We have never recovered from this exposure of our delusions — we are still weaponising ourselves to the teeth.

Can art be better than this crude low-value attempt at mirroring our madness? At least, the pop-artists of the 1960s did originally stylise these reflections and the surrealists told us about the dark (and bright) places in our imagination. While Duchamp created a revolution, the art of today is swimming in retrograde acceptance of commonality, multiplicity and solidarity — which means nothing much exciting but more of the same trying to challenge us with more of the same. Art is moribund if we accept commonality, multiplicity and solidarity. I was making papier-mâché characters when I was six-years old with far more panache and less deaded chairs!

"It's not four winners. It's one winner, and it's the four of them as a collective," he said.


What is this shit? A collective? Is this the new shopfront for artisan basket weavers and unmade bed decorators?

Art should not be common, for goodness' sake. The Bastille was not burnt down for nothing!...

What does multiplicity means? Stercore! Are several (not fucking multiple) artists with the same tar and feathers painting an imprisoned giraffe with green-ism dots? Multiplicity? I hate this word being used to invite the idea of several format of a unique whatever flat, or several houses having been burnt in an Aussie bushfire.

And solidarity? Art should not be “subeundam", nor unionised. ART SHOULD BE DIVIDED. Not unified! NEVER! Artists should follow the great tradition of fighting amongst themselves, a tradition going back to the invention of the moveable type — and even earlier when the Greeks were pissed on mead and invented the Thespians to celebrate and deride the gods! Yes, of course art should expose the controlling culprits who rob you (us) daily — those politicians, armament merchants, priests and billionaires with a heart of semi-gold — those who do a thousand times more to push society into a silly future with more cash for them and manipulations for you, than art could ever do in raising the social consciousness, one way or the other.

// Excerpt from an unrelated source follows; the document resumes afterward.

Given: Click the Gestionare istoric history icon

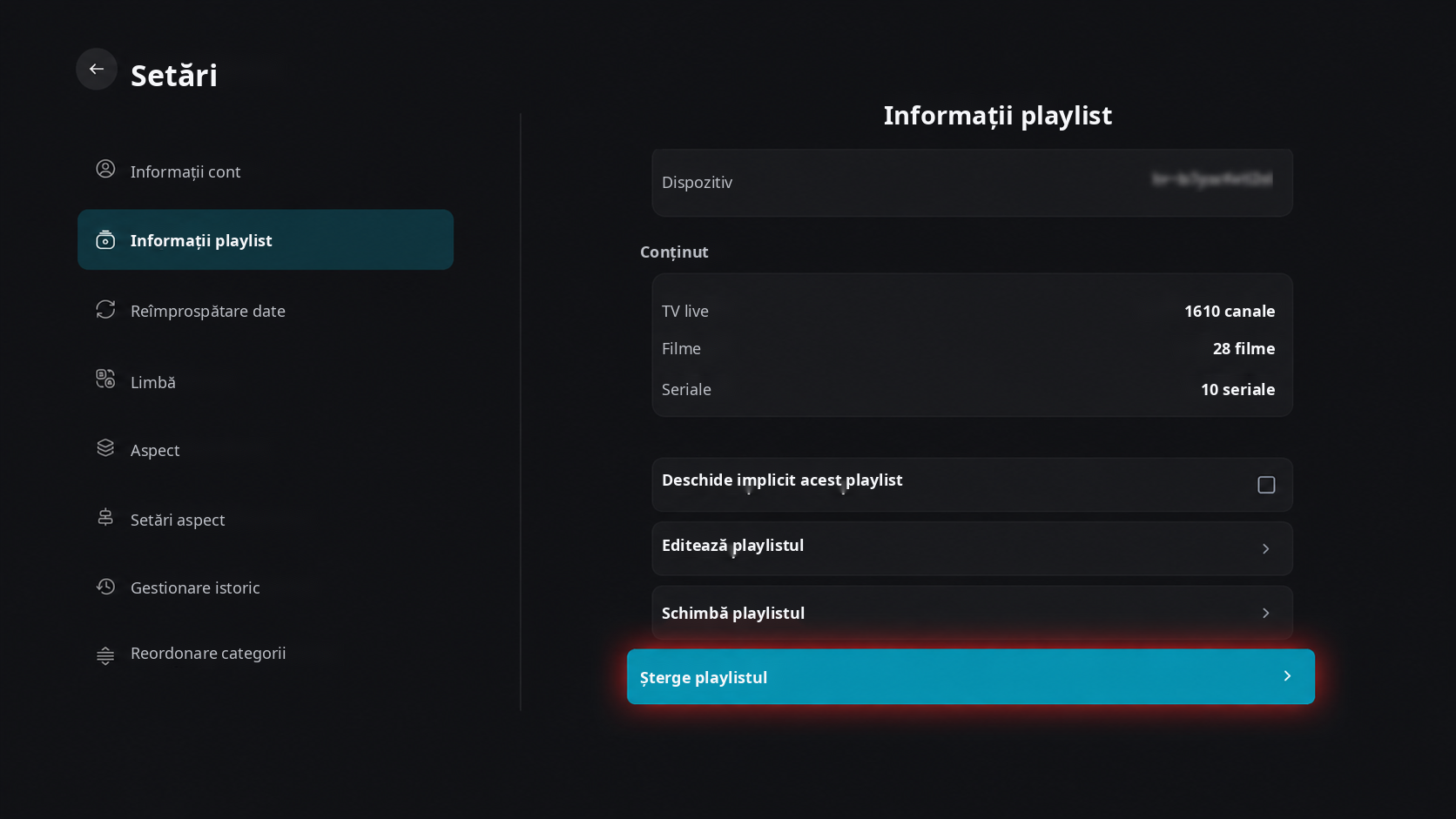Looking at the screenshot, I should (x=105, y=587).
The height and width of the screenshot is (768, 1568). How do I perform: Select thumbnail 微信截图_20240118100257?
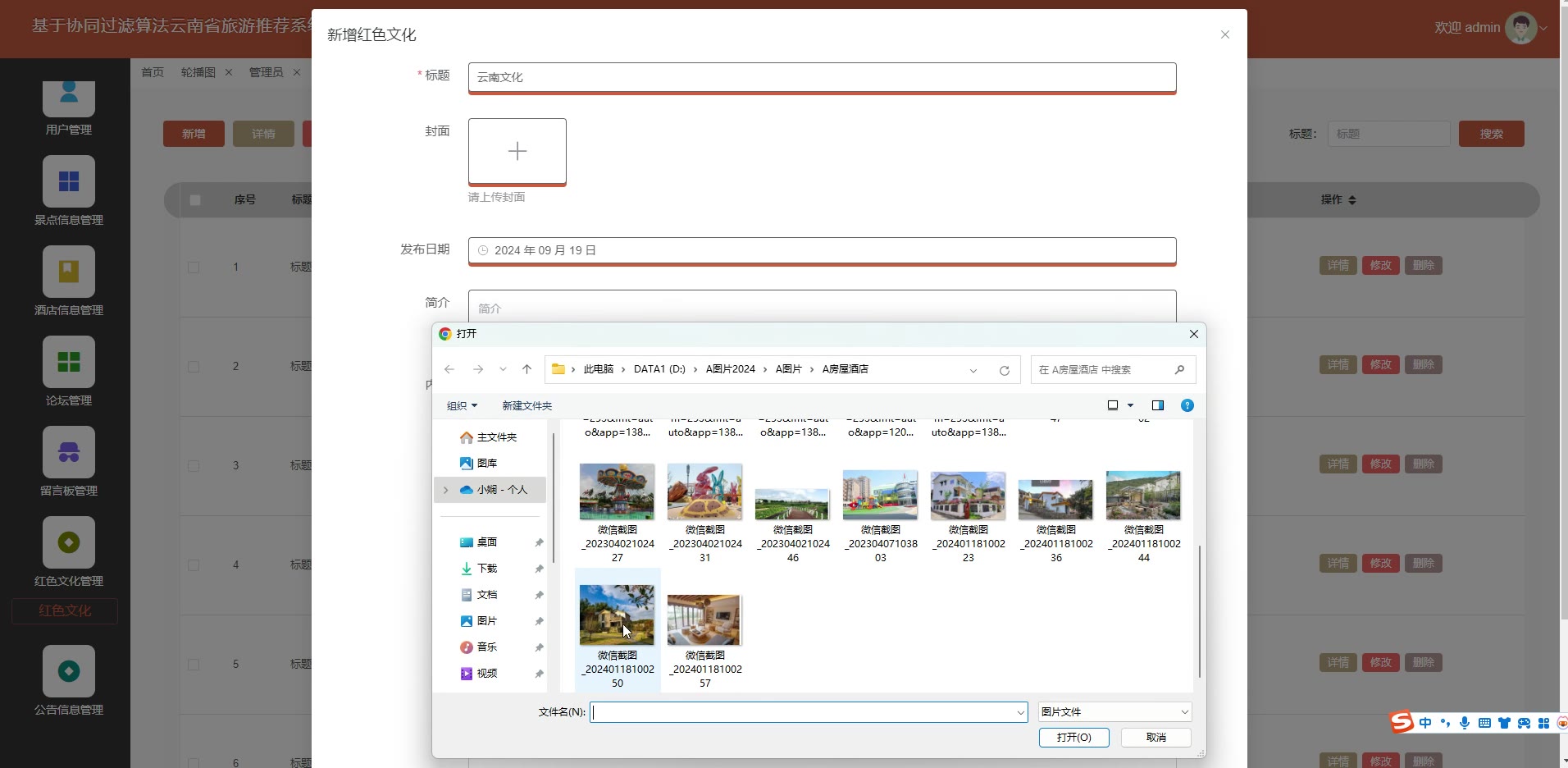[x=704, y=621]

From the exclusivity of the rich, kings on horses and nobilities, art has been democratised to become an incidental little sideshow on white walls in tiny spaces, when our streets are uglied by unimaginative art-less hoardings, deceptive advertising and fake-anarchistic tags. Art should fill our streets, but even we can't manage a matching lamppost to the old facades...

I would argue there is far more art in a single iPhone than in the entire Turner Gallery. Except the art of the smartphone is cleverly designed to steal your individual thoughts rather than inspire you to be you.

Cammock delved into the civil rights movement in Northern Ireland, Shani created a feminist science fiction world, Murillo was influenced by the history of his native Colombia and Hamdan interviewed former inmates of a notorious Syrian prison for a sound installation.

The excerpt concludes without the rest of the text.